The Spanish startup Overture Life has created something amazing to promote fertility: a robot driven by a Playstation controller (I kid you not) that can fertilize human eggs. It sounds like science fiction, but it's already a reality and has led to the birth of two girls in perfect health.
Come on with joypads
One of the engineers, with no real experience in fertility medicine, used a Sony PlayStation 5 controller to place a robotic needle. Observing a human egg through a camera, he then moved forward on his own, penetrating the egg and dropping a single sperm. Overall, the robot was used to fertilize more than a dozen eggs.
And the unusual technique, refers the MIT Technology Review, it worked.
That's it? I can already imagine social phenomena writing things like "it's always been done". (Those who scream “aah! Robots are making our women pregnant” we just skip them). However, it is an important update to traditional in vitro fertilization, which currently involves “meeting” eggs and sperm using a special needle under a microscope.
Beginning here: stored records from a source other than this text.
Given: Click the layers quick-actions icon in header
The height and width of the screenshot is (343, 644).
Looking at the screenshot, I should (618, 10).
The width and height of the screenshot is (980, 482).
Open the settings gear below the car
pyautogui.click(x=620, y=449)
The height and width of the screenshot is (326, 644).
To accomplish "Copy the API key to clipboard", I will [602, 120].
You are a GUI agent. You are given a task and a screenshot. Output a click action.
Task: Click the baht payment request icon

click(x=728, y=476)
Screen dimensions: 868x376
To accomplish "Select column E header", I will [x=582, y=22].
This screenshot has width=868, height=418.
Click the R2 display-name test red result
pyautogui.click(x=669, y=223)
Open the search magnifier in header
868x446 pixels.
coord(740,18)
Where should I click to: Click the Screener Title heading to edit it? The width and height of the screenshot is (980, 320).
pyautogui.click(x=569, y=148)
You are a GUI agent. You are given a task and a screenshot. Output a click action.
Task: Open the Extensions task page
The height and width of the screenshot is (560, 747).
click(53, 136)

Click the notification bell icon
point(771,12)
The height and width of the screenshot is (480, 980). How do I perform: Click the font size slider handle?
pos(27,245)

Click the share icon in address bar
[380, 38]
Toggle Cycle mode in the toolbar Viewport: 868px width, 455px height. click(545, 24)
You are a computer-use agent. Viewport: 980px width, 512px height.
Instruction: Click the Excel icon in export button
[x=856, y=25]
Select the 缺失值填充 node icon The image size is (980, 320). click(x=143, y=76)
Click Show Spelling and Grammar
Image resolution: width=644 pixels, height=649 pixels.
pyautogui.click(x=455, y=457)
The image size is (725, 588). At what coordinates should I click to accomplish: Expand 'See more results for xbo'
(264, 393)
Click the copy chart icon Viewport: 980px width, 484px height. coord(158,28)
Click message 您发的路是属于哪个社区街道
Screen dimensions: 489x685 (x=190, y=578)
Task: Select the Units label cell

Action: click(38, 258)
An (electronic) hand to fertility
Traditional IVF is expensive and labor intensive, but startups like this one are working to make the process cheaper and more accessible by automating some parts of it. A welcome hand, in times of severe crisis for fertility.
“An amazing concept,” he says Gianpiero Palermo, the doctor who in the 90s introduced the assisted reproduction procedure which is most widely adopted today. “Of course, many more improvements are needed to ensure the effectiveness of the entire process.”
A prospect considered in any case very promising: for this reason Overture Life has already raised around 37 million dollars in funding from investors such as the former CEO of YouTube, Susan Wojcicki.
A long way
In summary, Overture Life is certainly an incremental step towards complete automation of the process. Almost the symbol of how a new mindset can contribute to innovating processes everywhere. Also in the field of fertility medicine.
I like to think that a new generation of doctors, hardened by long studies, will also make use of the hours of "unconscious training" spent in front of a video game.